Musa dos consagrados Andrzej Wajda —em “O Homem de Mármore”, “O Maestro”— e István Szabó —“Mephisto”—, a atriz Krystyna Janda consolida uma das personagens femininas mais complexas da temporada cinematográfica com sua vulcânica encarnação da poeta Maria Linde, protagonista do drama polonês “Doce Entardecer na Toscana”. A atuação lhe valeu o prêmio de melhor atriz no Festival Sundance do ano passado.

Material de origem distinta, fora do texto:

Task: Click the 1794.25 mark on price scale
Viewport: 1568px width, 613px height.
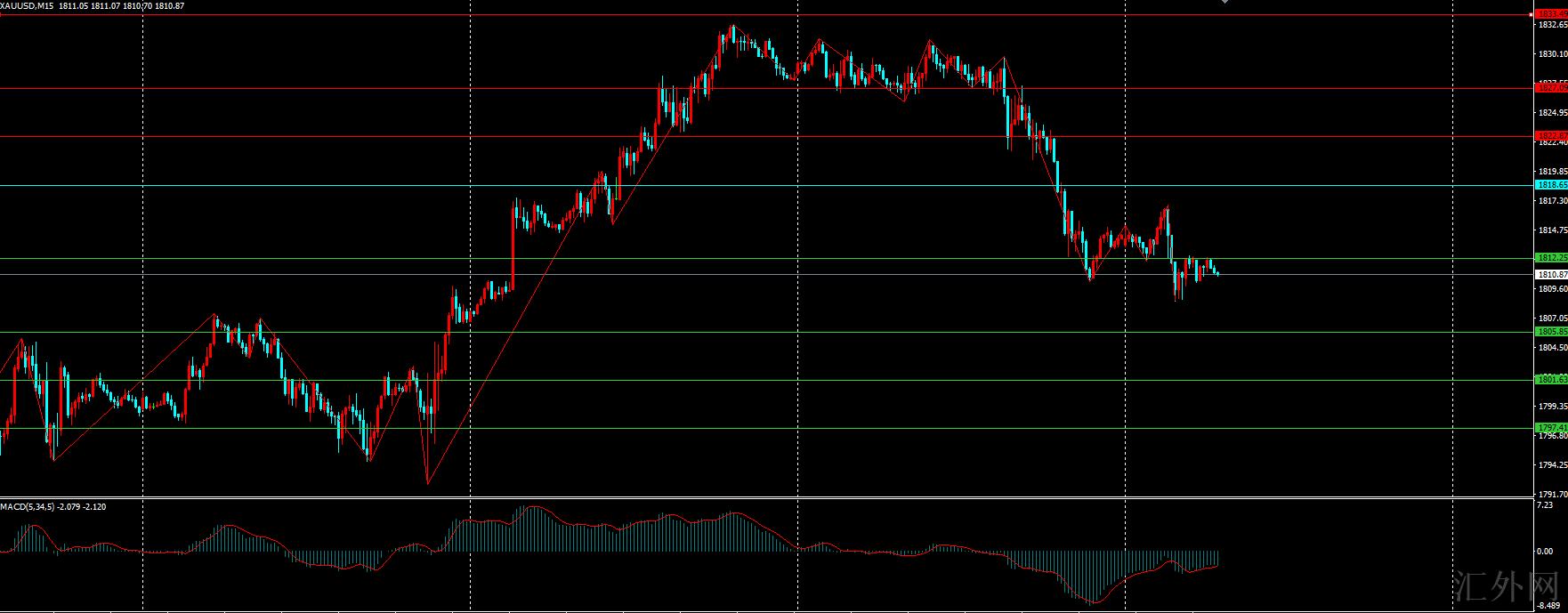Action: [x=1552, y=465]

O título bucólico do filme de Jacek Borcuch, de “Tudo o que Amo”, de 2009, é o primeiro sinal enganador de uma paz aparente. O cenário da história são os arredores de Volterra, na verdejante Toscana, onde a escritora judia e polonesa há muito se autoexilou, escapando aos rigores de uma Polônia comunista, anos depois de ter fugido uma primeira vez, ainda criança, do domínio nazista.
Todo esse passado de Maria não é imediatamente disponível, testemunhando-se primeiro a vitalidade incandescente desta mulher sexagenária, que se recusa a se reprimir por causa das expectativas, tanto sociais, quanto de sua própria família, num momento em que ela atinge a máxima celebridade depois de vencer o prêmio Nobel de literatura.

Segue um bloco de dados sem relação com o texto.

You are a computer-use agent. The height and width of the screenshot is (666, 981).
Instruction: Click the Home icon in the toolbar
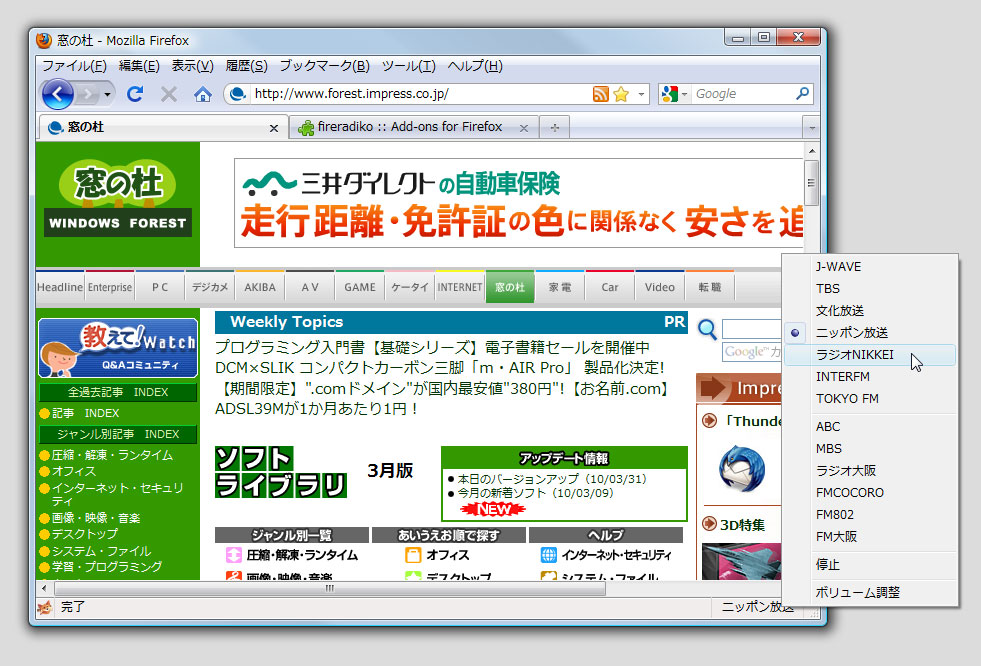click(x=203, y=94)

Figura brutalmente honesta, Maria reúne em torno de si uma trupe encantada com sua luz própria, quase como se ela condensasse em si mesma a intensa feminilidade de todas as protagonistas de “Gritos e Sussurros”, de 1972, de Ingmar Bergman. Giram em torno de Maria o marido Antonio (Antonio Catania), a filha Anna (Kasia Smutniak), os netos Elena (MiIla Borcuch) e Salvatore (Wiktor Benicki), que parecem se apagar para servir à poeta.
O equilíbrio familiar ganha um agregado em Nazeer (Lorenzo de Moor), jovem comerciante egípcio que fornece mercadorias à família e mantém um relacionamento secreto com Maria. Nazeer funciona como catalisador não só da sensualidade dela como materializa uma discussão sobre xenofobia que impregna os acontecimentos.

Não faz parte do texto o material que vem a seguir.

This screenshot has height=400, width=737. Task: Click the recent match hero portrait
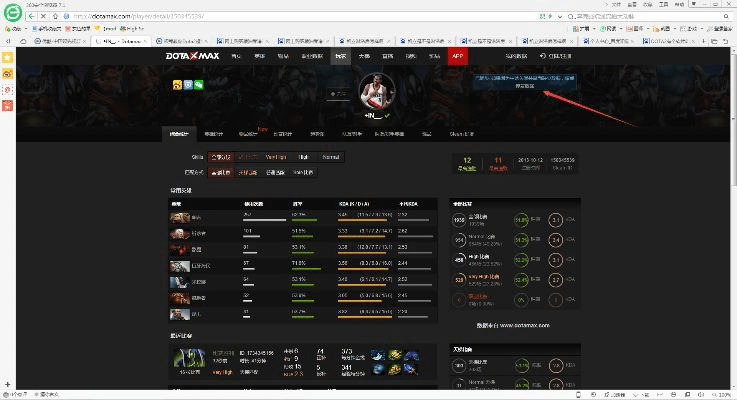[186, 359]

A polícia adverte a família de Maria sobre a presença de refugiados, mas a única face não europeia que aparece nitidamente é Nazeer, cuja história, infelizmente, não é muito explorada no roteiro, assinado por Borcuch, Marcin Cecko e Szczepan Twardoch.
Uma preocupação mais polêmica é discutir o individualismo exacerbado de Maria, que se ressente da hipocrisia de uma Europa que vilaniza os refugiados ao mesmo tempo que se pretende o berço da civilização. A explosão dela contra esse estado de coisas num evento em sua homenagem, ocorrido logo após um atentado terrorista, desmonta a zona de conforto da poea, cuja sinceridade não é compreendida num mundo em que as palavras têm mais poder de fogo do que bombas quando desabam nas redes sociais.